**WORK INSTRUCTIONS:**
Lines from the one containing "You are a GUI" to the end of the entries below must be reproduced exactly, with both end lines kept and no other line added.

DATASET EXTRACT section start

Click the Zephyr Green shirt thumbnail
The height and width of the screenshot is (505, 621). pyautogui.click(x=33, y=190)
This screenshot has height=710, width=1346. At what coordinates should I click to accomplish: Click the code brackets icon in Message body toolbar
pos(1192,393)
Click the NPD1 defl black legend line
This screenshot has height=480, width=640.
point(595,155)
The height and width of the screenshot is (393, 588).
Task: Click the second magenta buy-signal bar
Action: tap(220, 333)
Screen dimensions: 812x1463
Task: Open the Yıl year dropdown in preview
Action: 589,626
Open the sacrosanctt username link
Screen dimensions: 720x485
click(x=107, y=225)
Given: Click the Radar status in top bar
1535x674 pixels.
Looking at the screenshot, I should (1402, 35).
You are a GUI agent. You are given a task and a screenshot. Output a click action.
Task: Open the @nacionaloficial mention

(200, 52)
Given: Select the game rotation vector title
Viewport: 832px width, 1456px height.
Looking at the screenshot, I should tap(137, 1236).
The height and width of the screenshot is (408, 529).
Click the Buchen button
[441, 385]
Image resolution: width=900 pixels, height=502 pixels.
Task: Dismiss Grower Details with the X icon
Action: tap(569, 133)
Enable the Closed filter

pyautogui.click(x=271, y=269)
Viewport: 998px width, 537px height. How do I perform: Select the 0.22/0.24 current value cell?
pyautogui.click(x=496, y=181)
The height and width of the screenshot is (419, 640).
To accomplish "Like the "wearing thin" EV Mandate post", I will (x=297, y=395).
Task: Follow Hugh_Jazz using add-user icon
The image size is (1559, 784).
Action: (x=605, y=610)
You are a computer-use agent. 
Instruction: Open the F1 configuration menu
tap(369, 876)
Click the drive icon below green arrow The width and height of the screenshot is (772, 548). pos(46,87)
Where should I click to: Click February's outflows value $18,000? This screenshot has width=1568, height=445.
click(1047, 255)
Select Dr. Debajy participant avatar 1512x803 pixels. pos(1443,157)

DATASET EXTRACT section end

**SOLVED PROBLEM:**
You are a GUI agent. You are given a task and a screenshot. Output a click action.
Task: Open the @nacionaloficial mention

(200, 52)
Given: Select the game rotation vector title
Viewport: 832px width, 1456px height.
Looking at the screenshot, I should tap(137, 1236).
The height and width of the screenshot is (408, 529).
Click the Buchen button
[441, 385]
Image resolution: width=900 pixels, height=502 pixels.
Task: Dismiss Grower Details with the X icon
Action: tap(569, 133)
Enable the Closed filter

pyautogui.click(x=271, y=269)
Viewport: 998px width, 537px height. How do I perform: Select the 0.22/0.24 current value cell?
pyautogui.click(x=496, y=181)
The height and width of the screenshot is (419, 640).
To accomplish "Like the "wearing thin" EV Mandate post", I will (x=297, y=395).
Task: Follow Hugh_Jazz using add-user icon
The image size is (1559, 784).
Action: (x=605, y=610)
You are a computer-use agent. 
Instruction: Open the F1 configuration menu
tap(369, 876)
Click the drive icon below green arrow The width and height of the screenshot is (772, 548). pos(46,87)
Where should I click to: Click February's outflows value $18,000? This screenshot has width=1568, height=445.
click(1047, 255)
Select Dr. Debajy participant avatar 1512x803 pixels. pos(1443,157)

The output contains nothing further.